If q is the number of quarters, and d the number of dimes, we have that:

q + d = 57

q*0.25 + d*0.10 = 12

the first step is isolating one of the variables in one of the equation, it is easier to do it in the first one, let's isolate q.

q = 57 - d

now, we can replace this in the second equation and solve it for d.

q*0.25 + d*0.10 = 12

(57 - d) * 0.25 + d*0.10 = 12

57*0.25 + d * (0.10 - 0.25) = 12

57*0.25 - d*0.15 = 12

-d*0.15 = 12 - 57*0.25 = - 2.25

d = (-2.25) / (-0.15) = 15

So the number of dimes is 15, this means that the number of quarters must be:

q = 57 - d = 57 - 15 = 42

Dillion has 42 quarters and 15 dimes.

Step-by-step explanation:

Let the number of quarters=q

Let the number of dimes=d

Dillon has saved 57 coins in his piggy bank.

Therefore:

q+d=57

Now, 1 dime=$0.10 and 1 quarter=$0.25.

We multiply the value of each coin by the number of coins present.
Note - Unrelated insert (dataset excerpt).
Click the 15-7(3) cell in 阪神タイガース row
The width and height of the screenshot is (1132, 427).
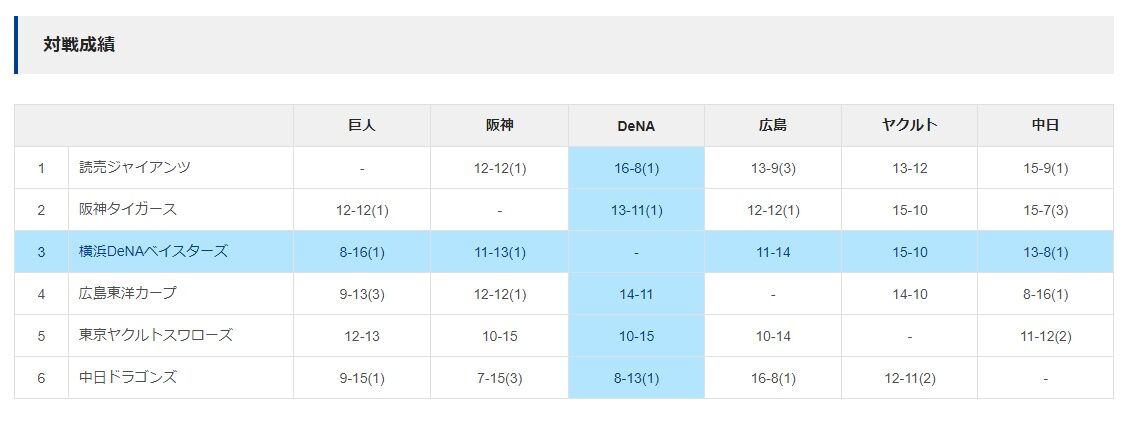pyautogui.click(x=1045, y=210)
Since Dillion has a total of $12

Therefore:

0.1d+0.25q=12

We solve the two equations simultaneously.

From equation 1, q=57-d

Substitute q=57-d into 0.1d+0.25q=12

0.1d+0.25 (57-d) = 12

0.1d+14.25-0.25d=12

0.1d-0.25d=12-14.25

-0.15d=-2.25

Divide both seides by - 0.15

d=15

Recall: q=57-d

q=57-15=42

Therefore, Dillion has 42 quarters and 15 dimes.